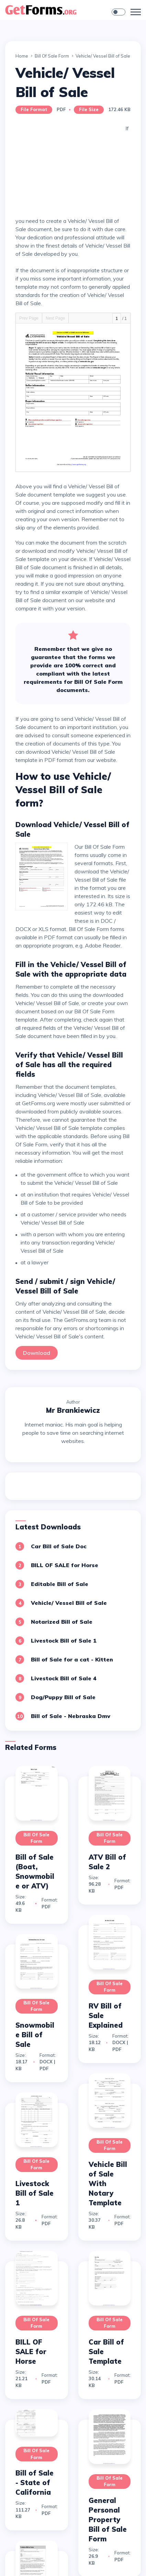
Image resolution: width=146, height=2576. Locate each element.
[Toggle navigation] (136, 12)
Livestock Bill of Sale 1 (64, 1640)
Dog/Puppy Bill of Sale (63, 1697)
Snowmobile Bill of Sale (34, 2035)
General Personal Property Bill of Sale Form (108, 2519)
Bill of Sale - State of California (34, 2482)
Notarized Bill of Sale (61, 1621)
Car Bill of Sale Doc (59, 1546)
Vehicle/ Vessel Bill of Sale (69, 1602)
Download (36, 1352)
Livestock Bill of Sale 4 (64, 1678)
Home (21, 56)
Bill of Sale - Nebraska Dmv (70, 1716)
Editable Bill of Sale (59, 1584)
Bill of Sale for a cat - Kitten (72, 1659)
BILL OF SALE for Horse (64, 1565)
*****
*YOUR GOAL:*
Can you copy out the whole listing above word for word, omitting the picture?

*WRITTEN REPLY:*
Image resolution: width=146, height=2576. Locate each element.
[Toggle navigation] (136, 12)
Livestock Bill of Sale 1 (64, 1640)
Dog/Puppy Bill of Sale (63, 1697)
Snowmobile Bill of Sale (34, 2035)
General Personal Property Bill of Sale Form (108, 2519)
Bill of Sale - State of California (34, 2482)
Notarized Bill of Sale (61, 1621)
Car Bill of Sale Doc (59, 1546)
Vehicle/ Vessel Bill of Sale (69, 1602)
Download (36, 1352)
Livestock Bill of Sale 4 (64, 1678)
Home (21, 56)
Bill of Sale - Nebraska Dmv (70, 1716)
Editable Bill of Sale (59, 1584)
Bill of Sale for a cat - Kitten (72, 1659)
BILL OF SALE for Horse (64, 1565)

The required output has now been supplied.